Moldova’s latest parliamentary elections, hailed as a pro-European victory, reveal deeper tensions beneath the surface. Despite promises of EU integration and reform, geopolitical fears, economic hardship, and questions about democratic transparency continue to shape the country’s fragile future.
By Anastasia Felcher
Roughly a week ago, on September 28, Moldovan citizens at home and across the globe went to voting polls to decide which political parties would represent their interests in the next four-year parliamentary cycle. The turnout exceeded the threshold for validity, making the vote to be declared valid and the election results being officially accepted at home and internationally. After the votes were counted, the results got warm international praise, especially from representatives of the European political establishment, for Moldovans choosing the path of European integration and transparency. In reality, however, joining the European family of states might be a more thorny path than the electoral promises highlighted.

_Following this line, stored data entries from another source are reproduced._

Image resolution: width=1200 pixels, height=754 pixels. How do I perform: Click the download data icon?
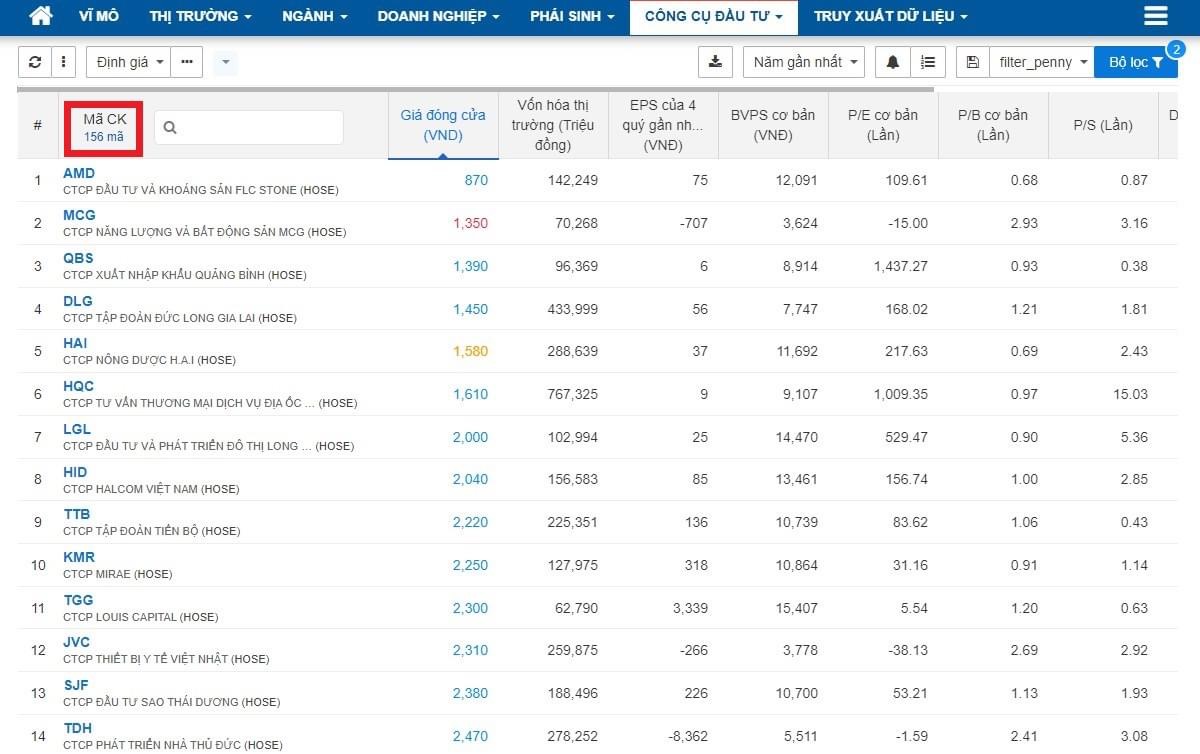[715, 62]
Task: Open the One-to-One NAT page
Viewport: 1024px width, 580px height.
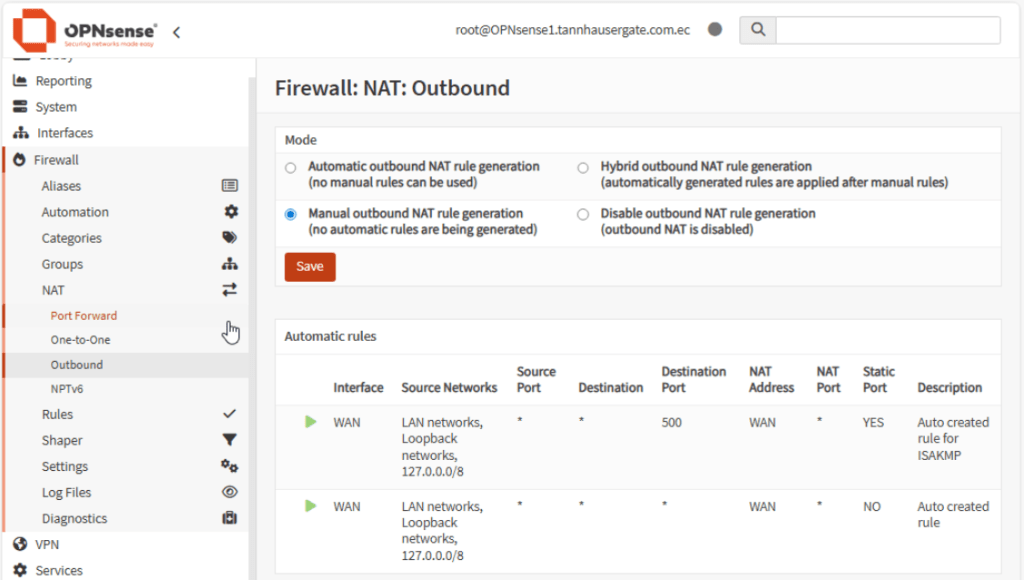Action: tap(80, 340)
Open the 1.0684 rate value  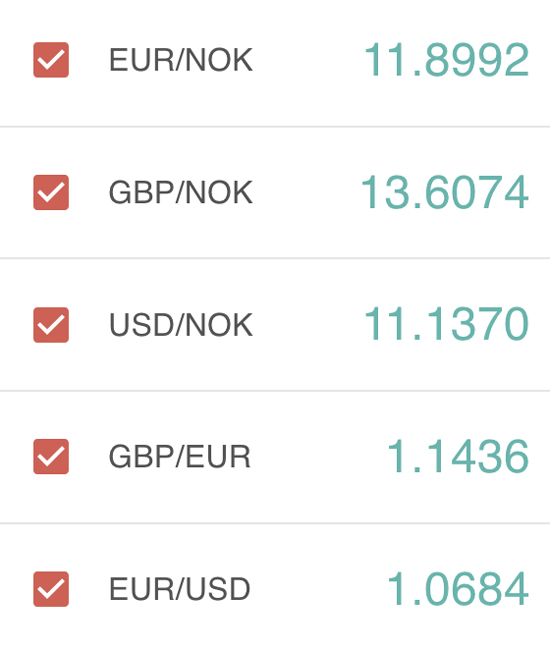coord(458,589)
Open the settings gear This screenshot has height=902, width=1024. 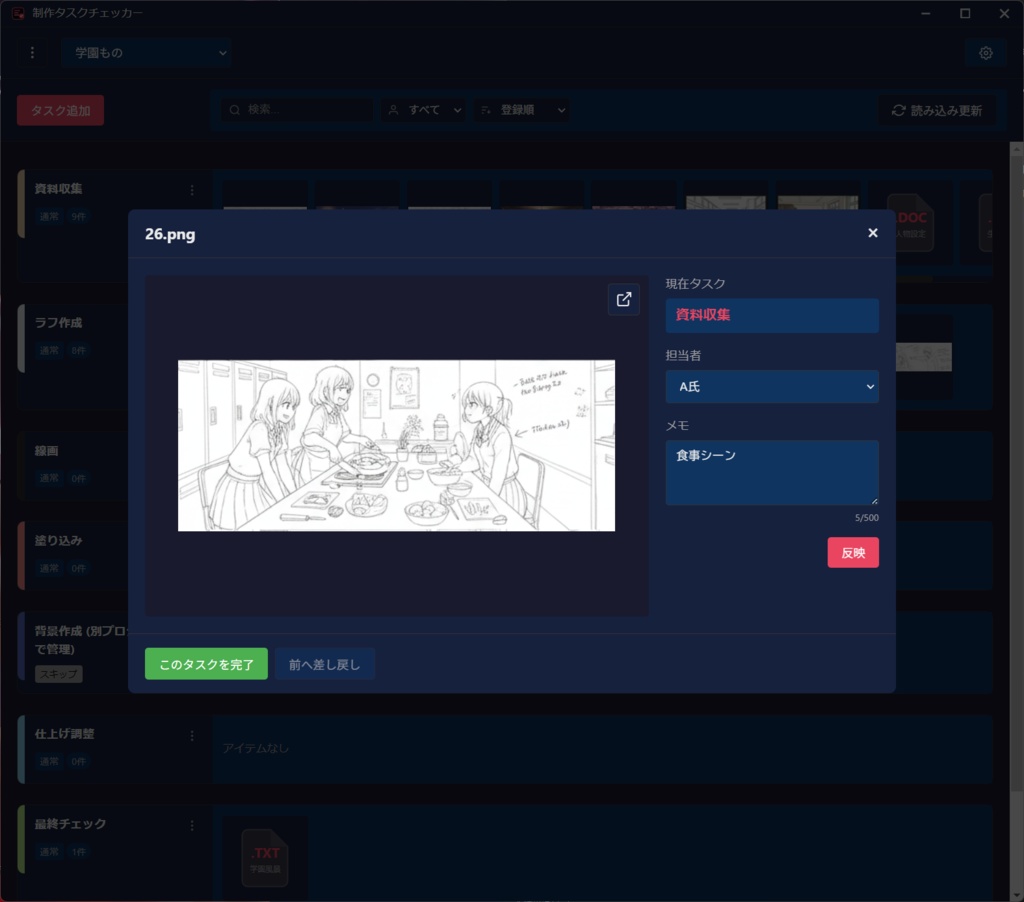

Both the collisions within the EU and inability of Moldovan elected politicians to comply with requirements of reforms could be to blame here. Yet, whatever reasons might introduce roughness into the prospective integration process, the possible disappointment of citizens who would be asked to vote again in four years, might strike back. As for the recent choice of parliamentary representatives, the overall setup of the pre-election campaign, previous and campaign-wide banning decisions regarding media channels and running candidates as well as decisions regarding distribution of voting polling stations, raise questions about transparency and the overall course of Moldovan democracy.

The first and major factor to consider is the adamant geopolitical orientation of the entire election campaign, often to the detriment of internal politics, interests and needs. Relying on geopolitics as a voting strategy is not new to Moldova.

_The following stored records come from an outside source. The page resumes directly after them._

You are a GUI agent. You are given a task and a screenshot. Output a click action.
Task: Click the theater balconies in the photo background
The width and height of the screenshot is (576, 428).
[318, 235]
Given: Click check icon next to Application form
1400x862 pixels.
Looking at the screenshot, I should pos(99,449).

The country has been struggling to formulate a solid political vision of its own future for decades, while failing to lose “the title” of the poorest nation in Europe and falling into a demographic collapse.

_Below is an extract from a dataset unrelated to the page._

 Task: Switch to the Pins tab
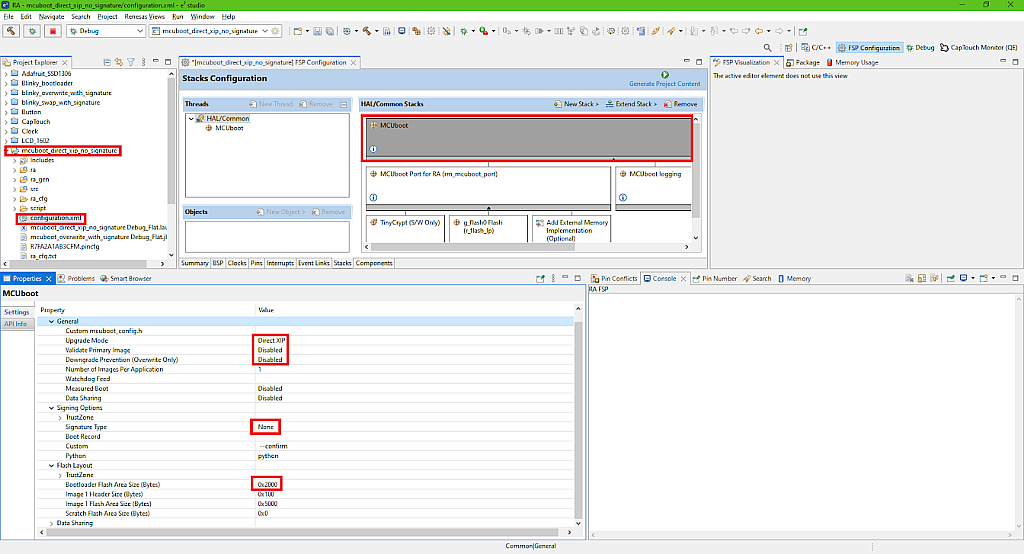pos(257,263)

On this background, unable to offer a working and sustainable development path, rival parties have been routinely resorting to geopolitics to win votes. What helps this geopolitical rift is that Moldova remains to be on a crossroad of international interests and influences, a post-Soviet legacy that the country still struggles to overcome. Traditionally, parties leaning to the left have been relying on nostalgia for the Soviet past, while this was still a political resource, later advocating for closer ties with Russia and its sphere of influence. Following the same logic, center and right leaning parties advocated for western geopolitical orientation, which in the latest decades crystallized in joining the EU.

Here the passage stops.